Hi Stack,

Can and will do, but does that make the error go away, i.e. automagically fix it? Or is it broken and nothing can be done about it now?

Lars

stack wrote:
If possible, please move to TRUNK instead. Most of the below have been addressed there (I can send you a patch if you want to run hbase TRUNK on hadoop 0.15.x).

Further comments inline below:


Lars George wrote:
Hi Stack,

Yes, it happens every time I insert particular rows. Before it would fail every now and so often, but since now all "good" rows are inserted I am stuck with the ones that do not insert. And I am sure they did once, with no error. So they are in there in limbo, but I cannot retrieve nor delete or insert them.

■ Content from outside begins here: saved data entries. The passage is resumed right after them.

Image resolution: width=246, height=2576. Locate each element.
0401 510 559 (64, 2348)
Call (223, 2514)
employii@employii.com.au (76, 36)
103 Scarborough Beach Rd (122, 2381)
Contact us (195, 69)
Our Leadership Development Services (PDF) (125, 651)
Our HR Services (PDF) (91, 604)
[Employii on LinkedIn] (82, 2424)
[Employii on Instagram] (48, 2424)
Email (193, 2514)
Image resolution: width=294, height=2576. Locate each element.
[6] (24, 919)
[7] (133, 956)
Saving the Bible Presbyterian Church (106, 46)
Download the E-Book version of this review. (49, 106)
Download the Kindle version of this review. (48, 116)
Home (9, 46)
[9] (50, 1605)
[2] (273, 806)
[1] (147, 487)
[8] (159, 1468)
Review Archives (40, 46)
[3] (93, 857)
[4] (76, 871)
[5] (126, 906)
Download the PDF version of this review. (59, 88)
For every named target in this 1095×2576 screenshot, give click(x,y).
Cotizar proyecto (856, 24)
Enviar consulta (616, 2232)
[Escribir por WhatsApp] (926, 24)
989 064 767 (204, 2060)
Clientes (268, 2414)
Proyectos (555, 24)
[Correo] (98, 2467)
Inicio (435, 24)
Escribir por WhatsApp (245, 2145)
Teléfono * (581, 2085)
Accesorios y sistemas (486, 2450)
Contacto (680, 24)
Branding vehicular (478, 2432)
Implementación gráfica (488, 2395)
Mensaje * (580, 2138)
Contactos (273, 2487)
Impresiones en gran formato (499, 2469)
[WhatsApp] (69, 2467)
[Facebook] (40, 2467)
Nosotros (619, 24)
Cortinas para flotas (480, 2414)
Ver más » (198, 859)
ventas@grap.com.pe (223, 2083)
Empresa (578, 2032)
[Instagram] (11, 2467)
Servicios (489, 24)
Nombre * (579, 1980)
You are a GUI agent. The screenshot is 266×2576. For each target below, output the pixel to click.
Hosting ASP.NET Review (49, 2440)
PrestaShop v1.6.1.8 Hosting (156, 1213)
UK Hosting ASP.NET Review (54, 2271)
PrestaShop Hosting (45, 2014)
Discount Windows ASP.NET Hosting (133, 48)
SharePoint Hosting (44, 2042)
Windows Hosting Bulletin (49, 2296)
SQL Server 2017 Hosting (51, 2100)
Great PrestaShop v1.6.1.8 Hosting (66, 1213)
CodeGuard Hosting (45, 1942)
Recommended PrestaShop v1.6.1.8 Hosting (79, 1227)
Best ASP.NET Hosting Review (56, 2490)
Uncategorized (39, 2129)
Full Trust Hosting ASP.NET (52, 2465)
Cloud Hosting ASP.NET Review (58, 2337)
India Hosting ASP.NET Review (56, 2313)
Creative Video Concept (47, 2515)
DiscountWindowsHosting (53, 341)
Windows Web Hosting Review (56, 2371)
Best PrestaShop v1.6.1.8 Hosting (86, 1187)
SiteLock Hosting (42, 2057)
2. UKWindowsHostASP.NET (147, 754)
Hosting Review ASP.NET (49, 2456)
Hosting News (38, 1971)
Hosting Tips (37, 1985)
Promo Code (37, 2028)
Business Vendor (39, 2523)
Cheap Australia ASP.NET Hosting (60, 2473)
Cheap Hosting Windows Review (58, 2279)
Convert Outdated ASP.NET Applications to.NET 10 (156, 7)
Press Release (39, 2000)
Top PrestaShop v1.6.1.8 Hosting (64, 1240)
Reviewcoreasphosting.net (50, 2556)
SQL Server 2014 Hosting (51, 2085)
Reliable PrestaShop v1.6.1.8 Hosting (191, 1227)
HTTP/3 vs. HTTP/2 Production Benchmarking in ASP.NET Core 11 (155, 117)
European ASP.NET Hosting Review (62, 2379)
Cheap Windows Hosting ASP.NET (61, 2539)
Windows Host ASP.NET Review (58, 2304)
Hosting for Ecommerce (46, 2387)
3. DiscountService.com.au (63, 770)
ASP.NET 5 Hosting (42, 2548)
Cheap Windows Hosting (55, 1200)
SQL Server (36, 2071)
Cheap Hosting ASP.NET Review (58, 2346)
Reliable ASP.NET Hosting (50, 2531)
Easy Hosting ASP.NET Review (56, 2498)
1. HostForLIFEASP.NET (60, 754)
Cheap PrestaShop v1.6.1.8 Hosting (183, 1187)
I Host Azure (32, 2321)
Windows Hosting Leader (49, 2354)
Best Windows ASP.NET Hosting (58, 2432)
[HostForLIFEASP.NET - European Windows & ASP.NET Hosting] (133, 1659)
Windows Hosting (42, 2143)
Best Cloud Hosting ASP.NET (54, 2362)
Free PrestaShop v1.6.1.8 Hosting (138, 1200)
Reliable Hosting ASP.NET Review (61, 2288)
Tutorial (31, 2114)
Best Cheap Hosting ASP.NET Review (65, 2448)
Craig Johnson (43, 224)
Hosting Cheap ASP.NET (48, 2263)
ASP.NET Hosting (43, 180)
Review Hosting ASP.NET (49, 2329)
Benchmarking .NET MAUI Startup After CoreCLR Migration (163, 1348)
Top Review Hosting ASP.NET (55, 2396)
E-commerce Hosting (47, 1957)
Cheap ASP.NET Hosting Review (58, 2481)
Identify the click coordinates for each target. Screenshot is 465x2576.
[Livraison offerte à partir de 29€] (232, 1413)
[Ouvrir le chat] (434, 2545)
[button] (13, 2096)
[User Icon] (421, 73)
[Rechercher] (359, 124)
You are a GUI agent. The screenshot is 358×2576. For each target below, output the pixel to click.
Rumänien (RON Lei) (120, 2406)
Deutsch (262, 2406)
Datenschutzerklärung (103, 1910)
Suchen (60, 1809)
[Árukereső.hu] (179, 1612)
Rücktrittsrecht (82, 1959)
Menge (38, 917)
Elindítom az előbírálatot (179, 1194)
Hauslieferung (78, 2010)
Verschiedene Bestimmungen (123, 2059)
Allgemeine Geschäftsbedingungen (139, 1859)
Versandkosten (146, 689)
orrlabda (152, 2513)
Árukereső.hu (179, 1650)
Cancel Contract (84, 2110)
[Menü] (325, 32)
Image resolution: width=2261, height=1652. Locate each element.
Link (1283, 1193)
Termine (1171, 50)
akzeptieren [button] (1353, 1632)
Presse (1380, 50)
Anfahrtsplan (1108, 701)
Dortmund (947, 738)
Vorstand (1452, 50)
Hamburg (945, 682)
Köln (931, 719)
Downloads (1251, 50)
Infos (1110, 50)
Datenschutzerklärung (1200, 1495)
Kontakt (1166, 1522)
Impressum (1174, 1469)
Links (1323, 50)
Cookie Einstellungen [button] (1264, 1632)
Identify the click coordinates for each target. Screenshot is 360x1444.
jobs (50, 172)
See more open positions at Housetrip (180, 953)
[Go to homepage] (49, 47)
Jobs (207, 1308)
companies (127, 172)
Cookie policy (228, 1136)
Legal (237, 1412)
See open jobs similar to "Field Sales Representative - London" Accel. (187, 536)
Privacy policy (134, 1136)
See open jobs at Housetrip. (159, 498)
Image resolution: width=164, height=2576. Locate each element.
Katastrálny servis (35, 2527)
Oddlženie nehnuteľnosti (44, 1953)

It mentions in the FAQ that I can switch on debugging through the UI, but I cannot see where. I am using version 0.15.1, is that supposed to have that option or do I need to go the log4j.properties plus restart route?

This is a post-0.15 release feature (It says post-0.15.x in the FAQ).


I have errors all the time - which quite frankly worry me. Here a list of what I see so far:

1. At startup

==> /usr/local/hadoop/logs/hbase-pdc-regionserver-lv1-xen-pdc-40.worldlingo.com.log <== 2008-01-03 14:11:22,512 WARN org.apache.hadoop.util.NativeCodeLoader: Unable to load native-hadoop library for your platform... using builtin-java classes where applicable 2008-01-03 14:11:29,808 WARN org.apache.hadoop.hbase.HRegionServer: Processing message (Retry: 0) java.io.IOException: java.io.IOException: java.util.ConcurrentModificationException
....


Fixed in TRUNK




2. Sporadically

2008-01-03 21:32:00,639 WARN org.apache.hadoop.dfs.DataNode: Unexpected error trying to delete block blk_-8931657506153335343. Block not found in blockMap. 2008-01-03 21:32:00,639 WARN org.apache.hadoop.dfs.DataNode: Unexpected error trying to delete block blk_3775459202881005176. Block not found in blockMap. 2008-01-03 21:32:00,639 WARN org.apache.hadoop.dfs.DataNode: Unexpected error trying to delete block blk_-283089329129695997. Block not found in blockMap. 2008-01-03 21:32:00,644 WARN org.apache.hadoop.dfs.DataNode: java.io.IOException: Error in deleting blocks.
       at org.apache.hadoop.dfs.FSDataset.invalidate(FSDataset.java:719)
at org.apache.hadoop.dfs.DataNode.processCommand(DataNode.java:625)
       at org.apache.hadoop.dfs.DataNode.offerService(DataNode.java:528)
       at org.apache.hadoop.dfs.DataNode.run(DataNode.java:1494)
       at java.lang.Thread.run(Thread.java:595)

These come with all sorts of blocks, they do not appear too often, but on a regular basis.

0.15.x was doing updates against files that had been removed by another thread. Made for strange errors in hdfs. That said, I don't recall having seen the above. Do you have namenode at DEBUG level? If so, try tracing the above problematic blocks therein; see if you can figure out a story as to what happened with these blocks.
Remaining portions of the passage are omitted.